» **Exercise material**
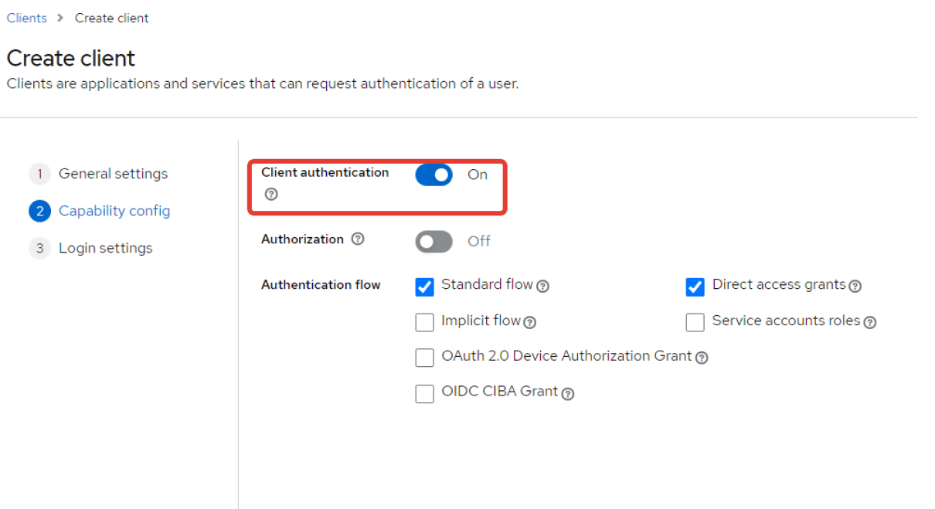Go to General settings step
The width and height of the screenshot is (935, 509).
click(113, 174)
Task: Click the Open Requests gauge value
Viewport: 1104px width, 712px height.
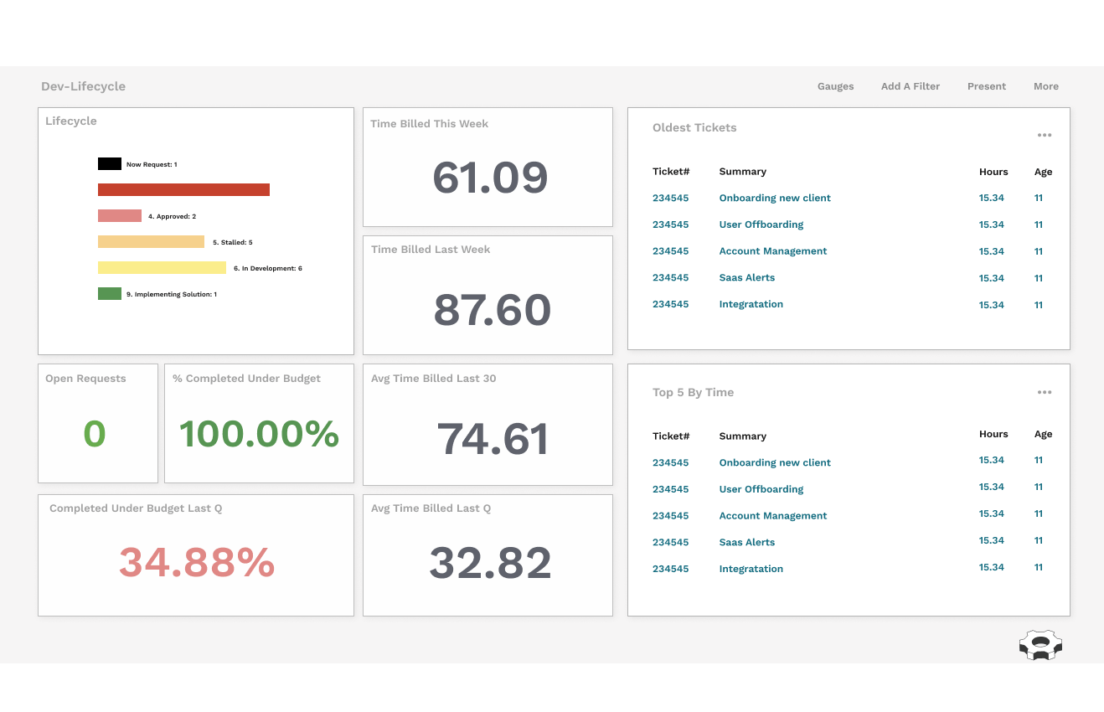Action: tap(95, 434)
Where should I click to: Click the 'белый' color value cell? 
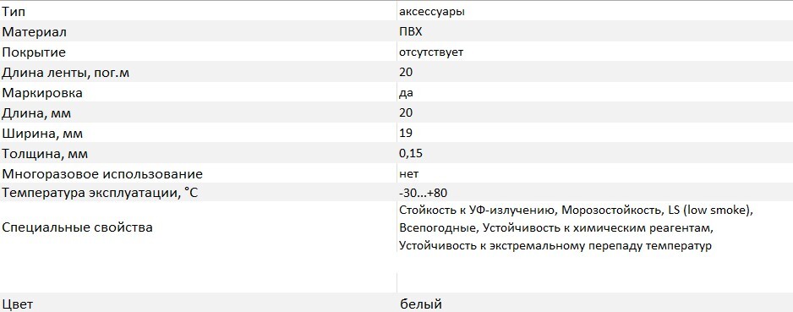(x=421, y=304)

» **Problem to work on**
Leaving the pictures out, give again word for word each line from the one holding "Viewport: 1104px width, 712px height." through the end of the records.

» **Answer to this task**
Viewport: 1104px width, 712px height.
Action: tap(95, 434)
Where should I click to: Click the 'белый' color value cell? 
(x=421, y=304)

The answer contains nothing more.